Her nostrils flared as she grabbed her bag and stood. “I gotta go.”
“Sit.”
“No.”
“Sit.” I jerked her down to the seat and softly held her hand in mine. I could feel her pulse in her wrist; it was erratic, angry. “I’m not sorry.”
“I don’t know what you’re talking about.”
“You remind me of my brother.”
“Huh?”
“Coma. Died,” I explained. “Overdosed.”
“Gee, thanks,” she said through clenched teeth.
I pushed back the dark thoughts of my brother’s demise, barely holding it together by a thread. “Depressed, talented, awesome, my favorite person in the world… he was all those things. And you — you remind me of him. I don’t know why, but you just do. So yeah, I’m pushing a little, but I think you can take it. Tell me you’re strong enough to take it.”

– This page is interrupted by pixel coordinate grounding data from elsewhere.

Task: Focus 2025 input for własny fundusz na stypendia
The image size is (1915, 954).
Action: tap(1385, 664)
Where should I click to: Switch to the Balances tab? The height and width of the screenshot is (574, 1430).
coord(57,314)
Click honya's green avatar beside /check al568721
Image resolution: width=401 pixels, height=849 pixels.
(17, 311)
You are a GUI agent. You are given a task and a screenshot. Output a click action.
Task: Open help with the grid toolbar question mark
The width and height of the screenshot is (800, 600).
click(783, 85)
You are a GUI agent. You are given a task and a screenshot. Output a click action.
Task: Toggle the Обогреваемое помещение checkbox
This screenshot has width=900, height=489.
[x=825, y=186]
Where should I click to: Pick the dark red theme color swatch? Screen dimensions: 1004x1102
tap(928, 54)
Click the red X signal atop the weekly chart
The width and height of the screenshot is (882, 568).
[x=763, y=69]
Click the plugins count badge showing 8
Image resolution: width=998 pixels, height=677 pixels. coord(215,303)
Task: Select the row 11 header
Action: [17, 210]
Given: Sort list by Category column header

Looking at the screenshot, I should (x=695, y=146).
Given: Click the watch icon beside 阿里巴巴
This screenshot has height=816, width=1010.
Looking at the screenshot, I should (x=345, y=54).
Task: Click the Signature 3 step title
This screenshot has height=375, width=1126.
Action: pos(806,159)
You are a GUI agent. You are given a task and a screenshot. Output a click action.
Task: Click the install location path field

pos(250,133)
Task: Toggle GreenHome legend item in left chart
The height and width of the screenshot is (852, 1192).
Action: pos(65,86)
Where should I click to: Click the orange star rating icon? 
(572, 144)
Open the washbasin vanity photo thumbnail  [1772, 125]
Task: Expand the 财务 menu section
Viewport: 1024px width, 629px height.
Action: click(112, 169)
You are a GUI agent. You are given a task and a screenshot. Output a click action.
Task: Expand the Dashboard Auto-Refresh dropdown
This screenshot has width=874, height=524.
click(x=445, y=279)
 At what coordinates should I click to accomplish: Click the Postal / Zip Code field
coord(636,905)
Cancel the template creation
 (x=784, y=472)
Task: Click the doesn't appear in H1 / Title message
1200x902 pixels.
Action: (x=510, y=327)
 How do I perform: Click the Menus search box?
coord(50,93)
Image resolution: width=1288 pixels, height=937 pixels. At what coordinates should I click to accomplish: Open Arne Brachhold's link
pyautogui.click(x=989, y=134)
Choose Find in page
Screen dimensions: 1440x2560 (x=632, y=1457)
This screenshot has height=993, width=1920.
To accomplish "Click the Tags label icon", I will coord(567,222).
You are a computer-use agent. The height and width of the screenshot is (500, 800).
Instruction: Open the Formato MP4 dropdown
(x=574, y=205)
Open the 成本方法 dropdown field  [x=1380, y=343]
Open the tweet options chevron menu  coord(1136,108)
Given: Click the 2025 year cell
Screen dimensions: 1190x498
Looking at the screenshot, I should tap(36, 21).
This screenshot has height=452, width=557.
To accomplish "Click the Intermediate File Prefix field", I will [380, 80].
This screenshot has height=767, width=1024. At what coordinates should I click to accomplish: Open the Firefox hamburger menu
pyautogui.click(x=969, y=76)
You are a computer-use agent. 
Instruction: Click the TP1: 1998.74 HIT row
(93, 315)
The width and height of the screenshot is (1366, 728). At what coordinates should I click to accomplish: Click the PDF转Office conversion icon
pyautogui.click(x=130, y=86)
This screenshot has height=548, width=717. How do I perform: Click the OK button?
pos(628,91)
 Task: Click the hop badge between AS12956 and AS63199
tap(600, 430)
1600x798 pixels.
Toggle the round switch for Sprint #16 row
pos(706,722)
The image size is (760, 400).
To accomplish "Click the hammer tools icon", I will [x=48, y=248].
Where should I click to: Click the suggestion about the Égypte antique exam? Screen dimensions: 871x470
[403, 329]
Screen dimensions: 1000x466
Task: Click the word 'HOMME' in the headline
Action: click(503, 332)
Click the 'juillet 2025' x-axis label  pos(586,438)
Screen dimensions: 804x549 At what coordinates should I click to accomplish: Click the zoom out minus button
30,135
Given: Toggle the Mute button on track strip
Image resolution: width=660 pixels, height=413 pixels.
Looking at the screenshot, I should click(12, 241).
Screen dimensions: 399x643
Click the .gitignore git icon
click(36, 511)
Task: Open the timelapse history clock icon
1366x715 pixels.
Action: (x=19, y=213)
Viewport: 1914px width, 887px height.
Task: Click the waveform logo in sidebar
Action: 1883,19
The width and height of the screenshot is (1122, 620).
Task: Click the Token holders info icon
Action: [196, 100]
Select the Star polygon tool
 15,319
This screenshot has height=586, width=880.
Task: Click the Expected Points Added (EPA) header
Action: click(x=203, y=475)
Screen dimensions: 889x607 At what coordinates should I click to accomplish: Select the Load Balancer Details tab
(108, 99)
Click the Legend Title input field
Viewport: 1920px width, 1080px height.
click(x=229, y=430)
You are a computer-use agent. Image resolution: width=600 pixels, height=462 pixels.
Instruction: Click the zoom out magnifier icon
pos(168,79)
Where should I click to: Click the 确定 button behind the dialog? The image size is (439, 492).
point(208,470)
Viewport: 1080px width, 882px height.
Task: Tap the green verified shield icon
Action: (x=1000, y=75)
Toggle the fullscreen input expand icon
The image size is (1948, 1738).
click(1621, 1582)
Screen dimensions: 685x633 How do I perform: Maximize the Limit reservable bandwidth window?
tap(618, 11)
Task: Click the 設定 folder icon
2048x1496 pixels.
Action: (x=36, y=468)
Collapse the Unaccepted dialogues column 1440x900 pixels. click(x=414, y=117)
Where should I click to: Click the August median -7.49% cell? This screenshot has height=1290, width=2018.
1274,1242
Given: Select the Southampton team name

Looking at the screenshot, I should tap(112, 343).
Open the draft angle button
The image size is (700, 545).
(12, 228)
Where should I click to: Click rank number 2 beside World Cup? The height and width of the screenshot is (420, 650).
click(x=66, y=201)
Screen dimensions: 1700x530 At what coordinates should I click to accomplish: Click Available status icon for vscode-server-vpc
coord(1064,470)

“You don’t know me.” Her voice was hard. It had an edge to it that I wasn’t used to hearing from girls.
“I do.”
“You. Don’t.”
I released her hand. “Better than you realize. Look, I don’t sugarcoat things, and I sure as hell don’t have time to be that guy. The one who waits for weeks to finally crack all your defenses. I’m different. Maybe I’m too intense. I get that. My methods are crazy. But I’m drawn to you — and honestly, you need me.”
“I don’t need anyone,” she whispered, sounding like she hardly believed herself let alone was capable of convincing anyone else.
“You do,” I said. “And I’ll wait until you say it to my face if that’s what it takes for you to realize it.”
With that, I got up from my seat and left her. I’d keep writing my notes. I’d keep pushing her.
Maybe if I could save her — I let out a rugged breath… maybe in saving her I’d be saving him. I couldn’t then, but I can now.